In order to make the aforementioned and other objects, features and advantages of the invention comprehensible, preferred embodiments accompanied with figures are described in detail below.
Drawings
Fig. 1 is a schematic flowchart of a human-computer interaction method according to an embodiment of the present invention;
fig. 2 is a schematic flowchart of a human-computer interaction method according to a second embodiment of the present invention;
fig. 3 is a schematic structural diagram of a control device according to a third embodiment of the present invention;
fig. 4 is a schematic structural diagram of a controlled device according to a fourth embodiment of the present invention;
fig. 5 is a schematic structural diagram of a control device according to a fifth embodiment of the present invention.
Detailed Description
In order to make the objects, technical solutions and advantages of the present invention more apparent, the present invention is described in further detail below with reference to the accompanying drawings and embodiments. It is to be understood that the described embodiments are merely a few embodiments of the invention, and not all embodiments. All other embodiments, which can be derived by a person skilled in the art from the embodiments given herein without making any creative effort, shall fall within the protection scope of the present invention.

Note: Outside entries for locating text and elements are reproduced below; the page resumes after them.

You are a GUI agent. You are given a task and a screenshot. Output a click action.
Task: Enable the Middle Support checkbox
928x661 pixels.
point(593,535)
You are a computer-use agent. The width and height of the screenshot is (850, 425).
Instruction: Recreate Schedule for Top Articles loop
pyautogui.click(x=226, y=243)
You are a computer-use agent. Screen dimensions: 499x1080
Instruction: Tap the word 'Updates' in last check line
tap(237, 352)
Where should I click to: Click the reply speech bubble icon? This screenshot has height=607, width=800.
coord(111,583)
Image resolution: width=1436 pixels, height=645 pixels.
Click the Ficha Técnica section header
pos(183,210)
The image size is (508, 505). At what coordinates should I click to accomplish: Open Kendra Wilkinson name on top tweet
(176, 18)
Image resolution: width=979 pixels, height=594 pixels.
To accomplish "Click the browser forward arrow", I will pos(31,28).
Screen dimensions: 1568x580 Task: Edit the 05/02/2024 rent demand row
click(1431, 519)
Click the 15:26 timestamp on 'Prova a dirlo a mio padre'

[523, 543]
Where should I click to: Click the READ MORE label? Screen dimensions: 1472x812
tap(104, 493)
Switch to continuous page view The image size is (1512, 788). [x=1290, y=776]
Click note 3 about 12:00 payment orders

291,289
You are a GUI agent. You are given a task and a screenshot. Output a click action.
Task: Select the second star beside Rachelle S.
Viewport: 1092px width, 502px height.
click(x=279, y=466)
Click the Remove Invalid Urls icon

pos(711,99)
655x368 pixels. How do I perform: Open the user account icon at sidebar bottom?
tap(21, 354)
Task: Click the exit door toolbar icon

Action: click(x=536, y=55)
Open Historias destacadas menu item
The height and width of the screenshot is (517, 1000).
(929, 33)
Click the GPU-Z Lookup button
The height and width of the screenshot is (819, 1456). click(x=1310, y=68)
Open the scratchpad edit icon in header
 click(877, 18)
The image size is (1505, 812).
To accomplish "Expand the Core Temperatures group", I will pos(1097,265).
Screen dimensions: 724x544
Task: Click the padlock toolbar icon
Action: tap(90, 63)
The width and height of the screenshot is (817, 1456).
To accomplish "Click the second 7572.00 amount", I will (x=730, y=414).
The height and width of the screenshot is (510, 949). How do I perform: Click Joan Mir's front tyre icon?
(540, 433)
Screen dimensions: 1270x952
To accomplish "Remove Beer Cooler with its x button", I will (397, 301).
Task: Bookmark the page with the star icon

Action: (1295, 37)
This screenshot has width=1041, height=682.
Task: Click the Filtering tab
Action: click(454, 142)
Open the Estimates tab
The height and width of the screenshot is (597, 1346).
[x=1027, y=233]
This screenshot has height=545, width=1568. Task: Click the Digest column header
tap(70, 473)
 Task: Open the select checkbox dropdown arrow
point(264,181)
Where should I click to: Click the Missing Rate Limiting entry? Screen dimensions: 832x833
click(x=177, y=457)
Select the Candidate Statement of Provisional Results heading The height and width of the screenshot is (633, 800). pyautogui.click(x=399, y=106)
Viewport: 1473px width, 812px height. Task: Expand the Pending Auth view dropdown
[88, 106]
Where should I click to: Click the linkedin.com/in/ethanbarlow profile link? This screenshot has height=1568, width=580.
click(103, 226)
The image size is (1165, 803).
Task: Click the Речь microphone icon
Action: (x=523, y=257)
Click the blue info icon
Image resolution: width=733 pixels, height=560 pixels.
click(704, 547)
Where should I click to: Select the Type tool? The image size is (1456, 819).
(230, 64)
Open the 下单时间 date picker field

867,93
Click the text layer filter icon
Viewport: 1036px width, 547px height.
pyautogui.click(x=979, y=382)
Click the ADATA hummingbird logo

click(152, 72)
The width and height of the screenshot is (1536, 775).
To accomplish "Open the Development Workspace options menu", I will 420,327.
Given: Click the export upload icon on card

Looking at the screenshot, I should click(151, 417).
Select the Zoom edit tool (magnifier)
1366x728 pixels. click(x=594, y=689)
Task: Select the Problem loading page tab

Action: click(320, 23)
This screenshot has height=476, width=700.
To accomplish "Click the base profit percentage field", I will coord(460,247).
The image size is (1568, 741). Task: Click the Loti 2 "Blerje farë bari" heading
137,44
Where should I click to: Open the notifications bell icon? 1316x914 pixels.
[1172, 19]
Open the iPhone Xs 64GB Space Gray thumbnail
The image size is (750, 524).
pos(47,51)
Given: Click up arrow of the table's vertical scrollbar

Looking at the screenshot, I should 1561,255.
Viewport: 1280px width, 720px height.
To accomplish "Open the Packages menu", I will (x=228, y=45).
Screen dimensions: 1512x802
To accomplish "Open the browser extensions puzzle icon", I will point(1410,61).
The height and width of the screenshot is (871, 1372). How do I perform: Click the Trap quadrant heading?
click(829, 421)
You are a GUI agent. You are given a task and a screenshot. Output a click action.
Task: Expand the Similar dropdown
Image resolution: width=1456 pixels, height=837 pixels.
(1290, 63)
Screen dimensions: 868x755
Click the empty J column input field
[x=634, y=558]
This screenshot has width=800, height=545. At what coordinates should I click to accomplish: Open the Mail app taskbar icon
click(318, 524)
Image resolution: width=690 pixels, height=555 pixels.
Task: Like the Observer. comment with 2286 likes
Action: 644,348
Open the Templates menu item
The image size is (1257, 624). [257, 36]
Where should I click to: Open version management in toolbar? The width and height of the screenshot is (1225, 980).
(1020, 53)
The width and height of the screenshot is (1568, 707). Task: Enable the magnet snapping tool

The embodiments of the present invention will be described in detail with reference to the accompanying drawings.
The first embodiment is as follows:
fig. 1 is a schematic flowchart of a human-computer interaction method according to an embodiment of the present invention. For a clear description of the man-machine interaction method provided by the first embodiment of the present invention, please refer to fig. 1.
The man-machine interaction method provided by the embodiment of the invention comprises the following steps:
and S101, receiving a voice signal.
In an embodiment, the device/apparatus applying the man-machine interaction method provided in this embodiment is in a mute detection state before receiving a voice signal, where power consumption of the device/apparatus is extremely low, so that the device/apparatus can maintain the capability of long-time operation.
In one embodiment, in step S101, the method may further include: when the volume of the received voice signal reaches a certain threshold, the process proceeds to step S102.
And S102, detecting the characteristics of the voice signal source.
Specifically, the voice signal source includes, but is not limited to, a user who utters a voice signal. The characteristics of the source of the voice signal may include the face orientation of the user originating the voice signal or the relative orientation of the user originating the voice signal and the controlled device.
In an embodiment, the detection of the face orientation of the user who sends out the voice signal may be performed by the control apparatus or the controlled device through an image capturing apparatus, wherein the image capturing apparatus may be, but is not limited to being, integrated in the control apparatus or the controlled device.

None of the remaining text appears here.